- [Data for this task]
========

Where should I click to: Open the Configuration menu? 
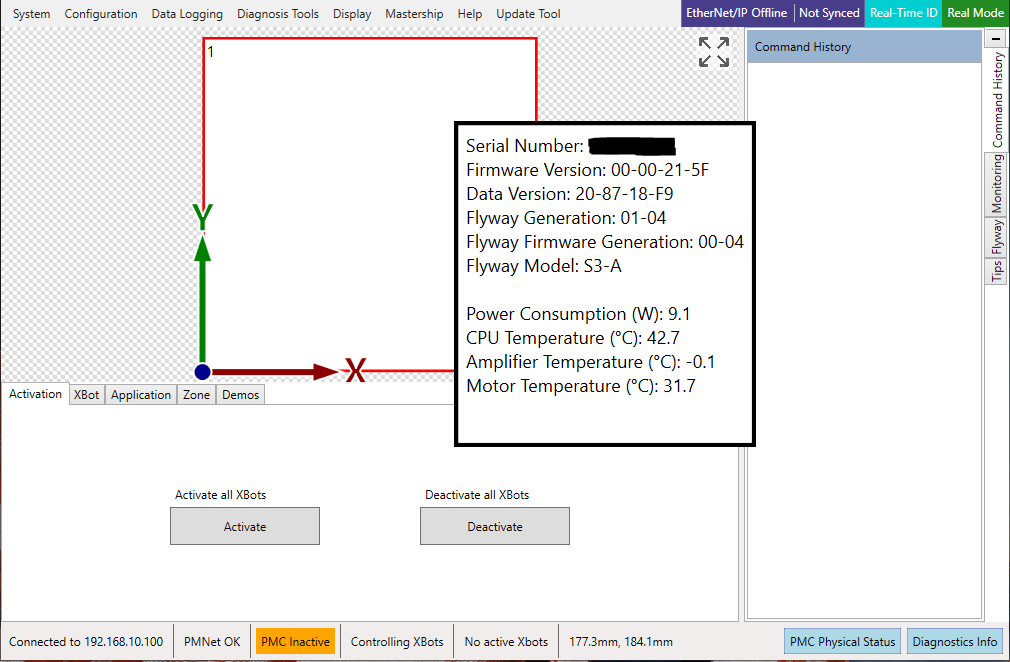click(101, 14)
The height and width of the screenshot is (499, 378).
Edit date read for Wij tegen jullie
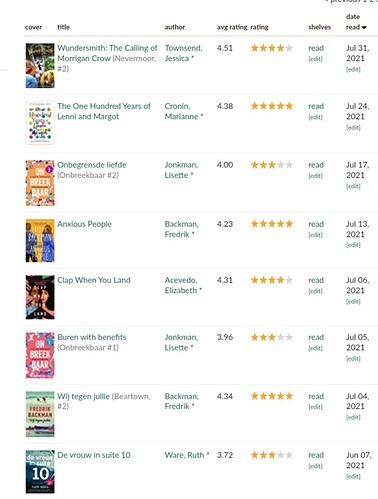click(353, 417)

========

- [Exercise directions]
Only the text of the records above is to be reproduced, exactly as given; the pictures are dropped.

- [Answer to the exercise]
Where should I click to: Open the Configuration menu? 
click(101, 14)
The height and width of the screenshot is (499, 378).
Edit date read for Wij tegen jullie
click(353, 417)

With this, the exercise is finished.